During this time, though, more websites on the Chromebooks began being blocked. Students at Nonnewaug recall not as many websites being blocked and more being added as time went on.
“I remember when I was in sixth grade I would be able to watch Disney Plus, and now I don’t think you can use any streaming websites to watch anything,” Ella Lingley, a junior at NHS, says. “I think for some websites it’s unnecessary.”
Teachers can also feel the frustration of the amount of blocked websites.
“We talk about some pretty sensitive topics in health, so it would be easier if there were websites that could be accessible but informational in the same space,” Kyle Tehan, a health instructor at NHS, says. “For educational purposes, these websites should be available.”
This issue stems far beyond just out-of-class work because even in the classroom, students aren’t able to read articles or do other assignments without the message popping up, a common experience shared among every student who has a school-issued device.
“One time for a Wellness assignment, I had to research a fast food restaurant, and I tried to look up Chick-Fil-A, but the word ‘chick’ was blocked,” Hannah Keating, a sophomore at NHS, says. “I feel like it has a negative impact on education because of the amount of keywords that automatically block an entire website. I wish there was a way for them to just block off certain parts of a website rather than the whole thing.”
The only, albeit expensive, solution to bypass this: Students have been buying their own laptops, which NHS administration is now trying to tackle.
“I’ve heard from tech that it [students having their own laptops] causes issues when students have to do testing and we have to give out additional Chromebooks,” Dawn Maletzke, an NHS library assistant, says. “They don’t want to encourage students to use their own laptops.

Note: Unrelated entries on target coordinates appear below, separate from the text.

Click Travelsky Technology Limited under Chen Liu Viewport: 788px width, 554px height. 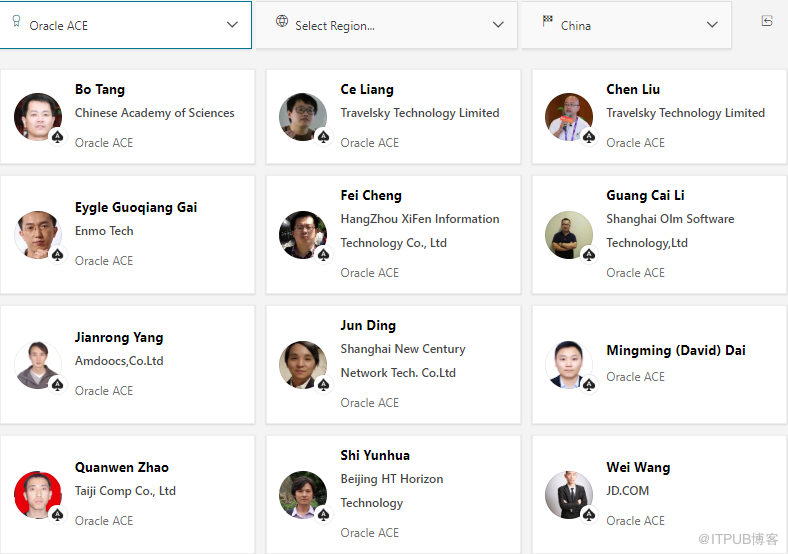685,113
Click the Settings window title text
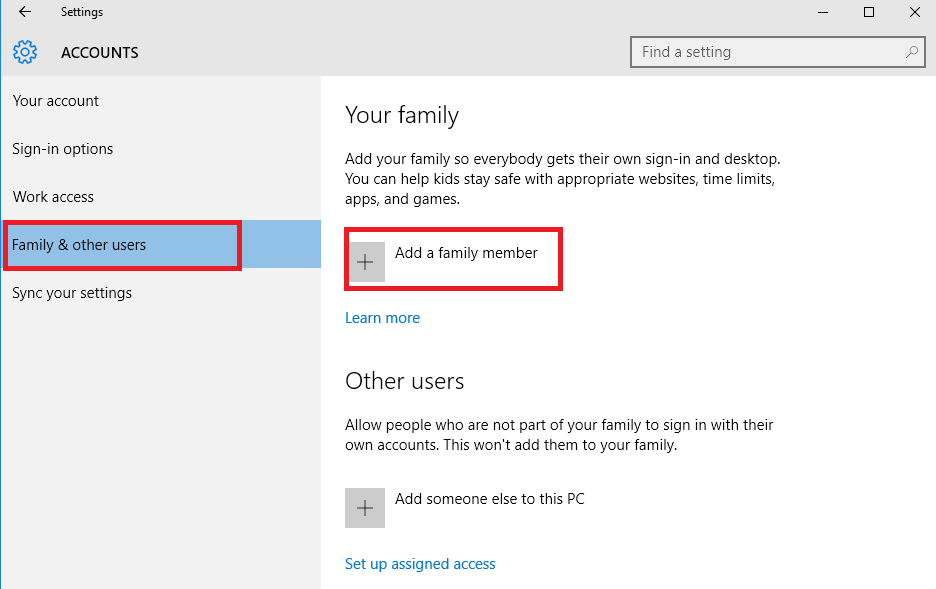The height and width of the screenshot is (589, 936). 82,12
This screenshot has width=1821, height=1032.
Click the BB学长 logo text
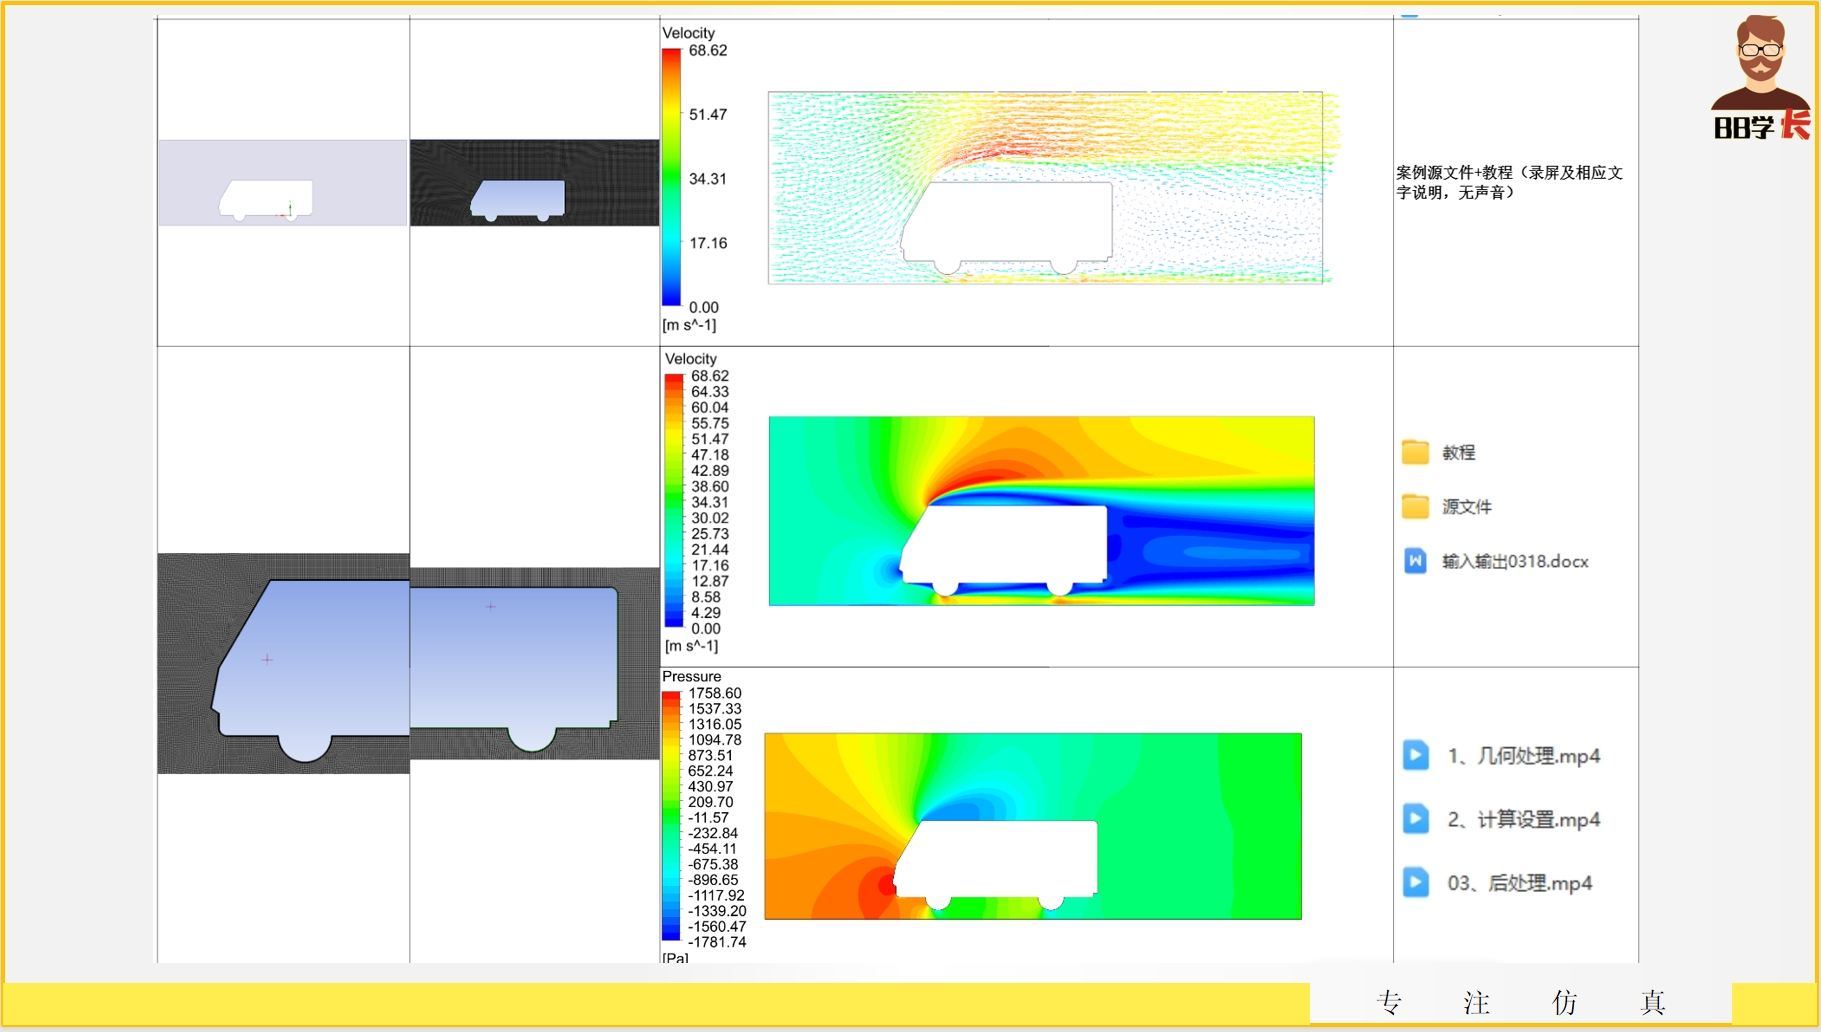(x=1760, y=127)
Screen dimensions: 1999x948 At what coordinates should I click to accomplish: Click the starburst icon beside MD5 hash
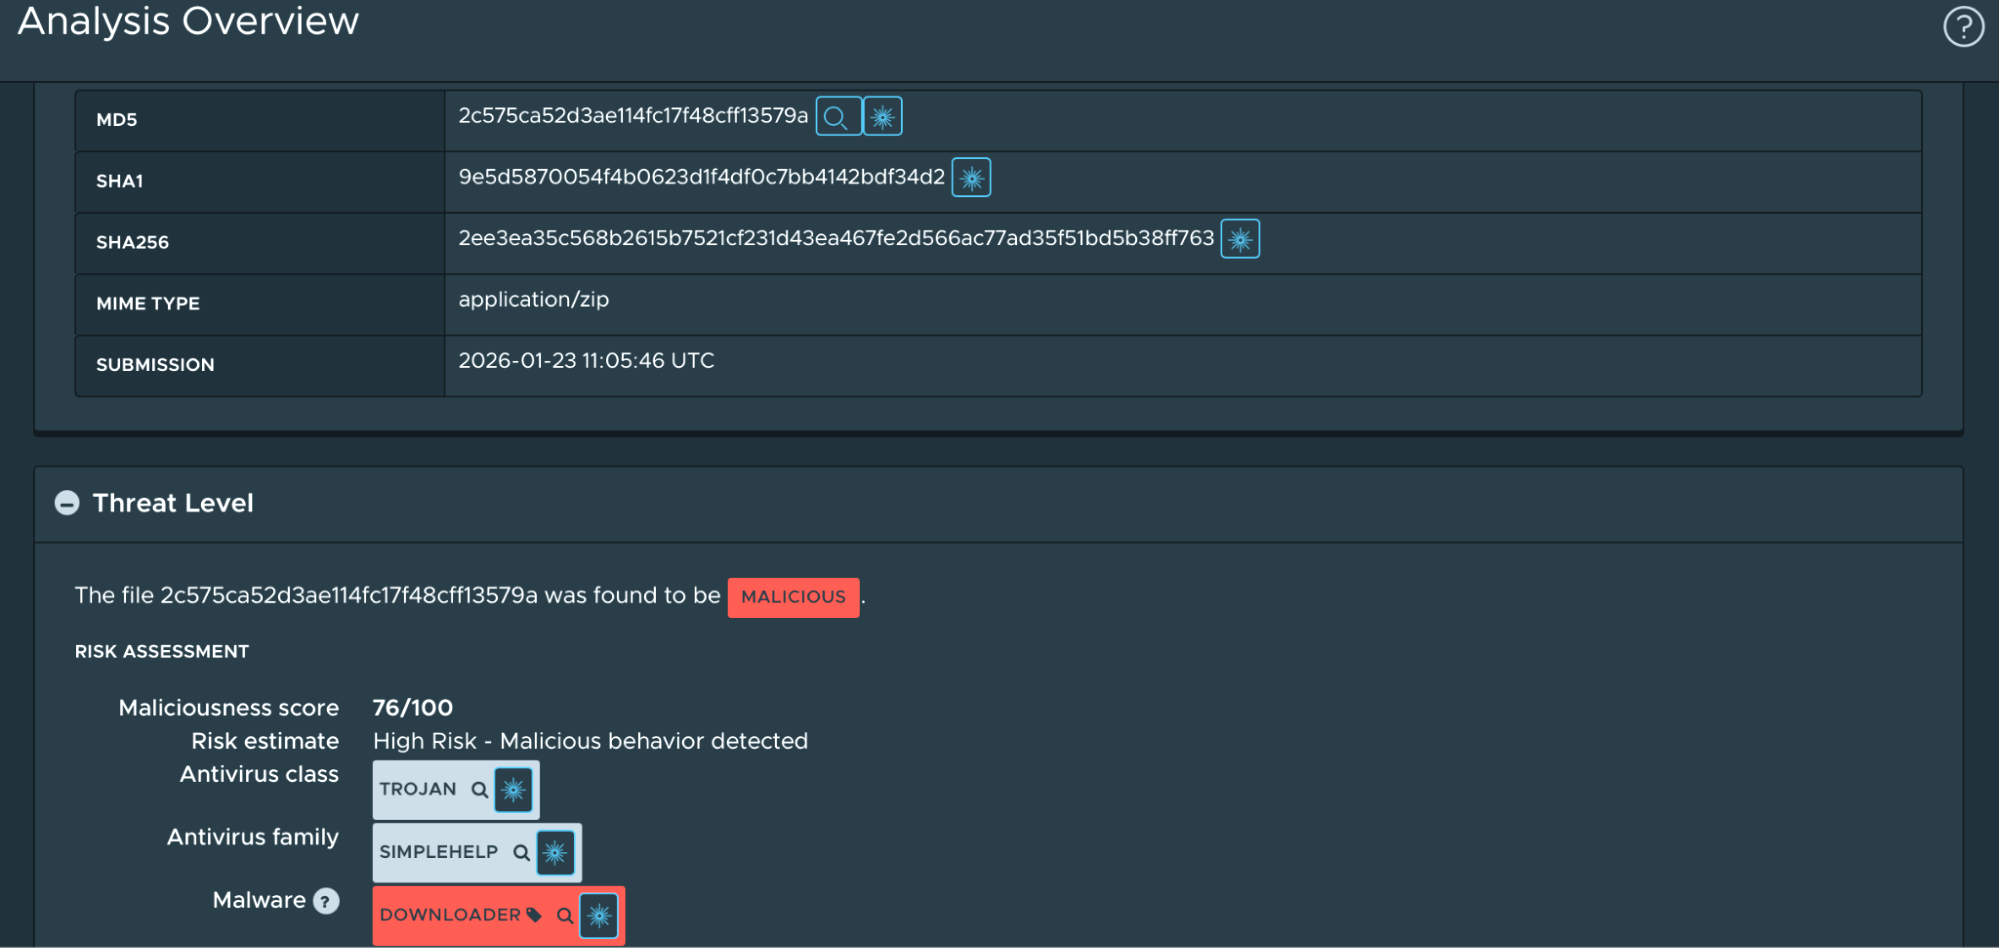pyautogui.click(x=882, y=117)
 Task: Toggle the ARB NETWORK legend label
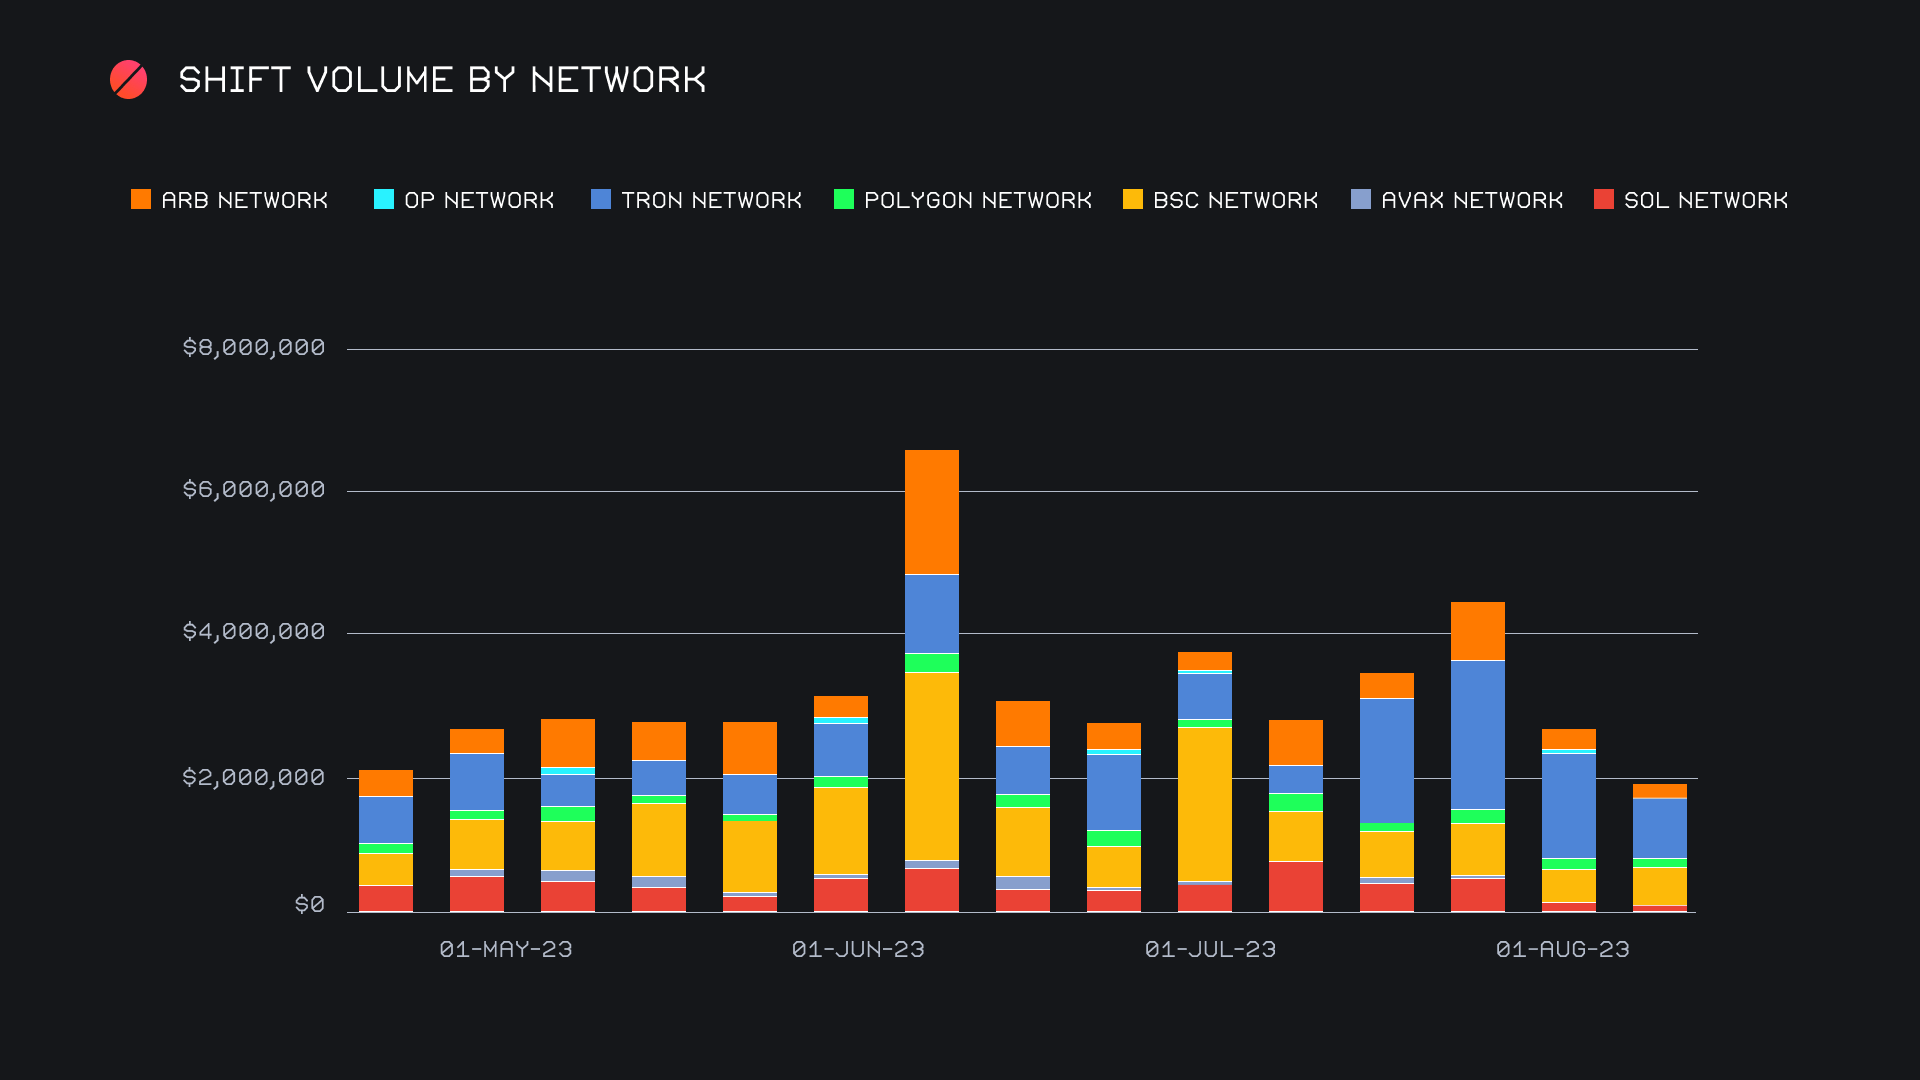[245, 200]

The district gives the school money to buy Chromebooks to use.”
The truth is, continuing to block unnecessary websites won’t do anything for the school. This accessibility issue does nothing except prompting kids to buy their own laptops to avoid the needless proxy that does more harm than good.
“I switched to having my own Chromebook so that I can use whatever websites I want,” Lingley says. “It’s ridiculous.”